The monomer-dimer problem and moment Lyapunov exponents of homogeneous Gaussian random fields

TL;DR

This paper connects the monomer-dimer problem in statistical mechanics to the moment Lyapunov exponents of Gaussian random fields, providing new computational methods and insights for elastic dimer-monomer systems.

Contribution

It introduces an elastic version of the monomer-dimer problem and relates its free energy to the MLE of Gaussian random fields, extending classical models and proposing recursive computation approaches.

Findings

Reduced free energy to MLE of Gaussian fields

Computed MLE for 1D Manhattan EDM systems as eigenvalues

Linked the problem to quantum harmonic oscillator operators

Abstract

We consider an "elastic" version of the statistical mechanical monomer-dimer problem on the n-dimensional integer lattice.
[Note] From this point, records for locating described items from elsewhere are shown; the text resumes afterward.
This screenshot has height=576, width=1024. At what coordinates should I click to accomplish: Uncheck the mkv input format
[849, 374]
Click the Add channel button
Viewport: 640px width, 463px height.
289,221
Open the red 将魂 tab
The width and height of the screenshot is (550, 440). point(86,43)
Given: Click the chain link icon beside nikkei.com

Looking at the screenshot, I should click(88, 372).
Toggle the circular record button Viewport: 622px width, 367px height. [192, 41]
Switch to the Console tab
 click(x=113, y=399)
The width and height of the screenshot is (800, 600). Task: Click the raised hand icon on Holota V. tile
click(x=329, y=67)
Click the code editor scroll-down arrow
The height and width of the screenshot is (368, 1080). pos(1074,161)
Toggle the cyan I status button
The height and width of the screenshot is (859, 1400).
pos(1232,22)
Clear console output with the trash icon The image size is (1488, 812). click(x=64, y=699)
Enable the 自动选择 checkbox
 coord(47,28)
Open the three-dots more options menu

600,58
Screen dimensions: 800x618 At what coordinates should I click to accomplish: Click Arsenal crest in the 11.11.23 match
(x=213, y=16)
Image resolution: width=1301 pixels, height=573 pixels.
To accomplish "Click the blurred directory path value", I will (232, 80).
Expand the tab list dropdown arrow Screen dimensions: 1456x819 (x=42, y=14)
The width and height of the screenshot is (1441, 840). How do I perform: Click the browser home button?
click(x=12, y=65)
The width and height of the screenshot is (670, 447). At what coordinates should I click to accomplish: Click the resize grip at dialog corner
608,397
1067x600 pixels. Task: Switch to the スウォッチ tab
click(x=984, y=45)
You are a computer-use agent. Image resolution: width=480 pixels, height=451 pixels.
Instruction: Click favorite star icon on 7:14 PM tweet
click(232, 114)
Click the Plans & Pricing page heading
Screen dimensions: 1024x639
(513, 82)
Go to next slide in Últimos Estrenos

Our setting includes the classical "rigid" formulation as a special case and extends it by allowing each dimer to consist of particles at arbitrarily distant sites of the lattice, with the energy of interaction between the particles in a dimer depending on their relative position. We reduce the free energy of the elastic dimer-monomer (EDM) system per lattice site in the thermodynamic limit to the moment Lyapunov exponent (MLE) of a homogeneous Gaussian random field (GRF) whose mean value and covariance function are the Boltzmann factors associated with the monomer energy and dimer potential. In particular, the classical monomer-dimer problem becomes related to the MLE of a moving average GRF. We outline an approach to recursive computation of the partition function for "Manhattan" EDM systems where the dimer potential is a weighted l1-distance and the auxiliary GRF is a Markov random field of Pickard type which behaves in space like autoregressive processes do in time. For one-dimensional Manhattan EDM systems, we compute the MLE of the resulting Gaussian Markov chain as the largest eigenvalue of a compact transfer operator on a Hilbert space which is related to the annihilation and creation operators of the quantum harmonic oscillator and also recast it as the eigenvalue problem for a pantograph functional-differential equation.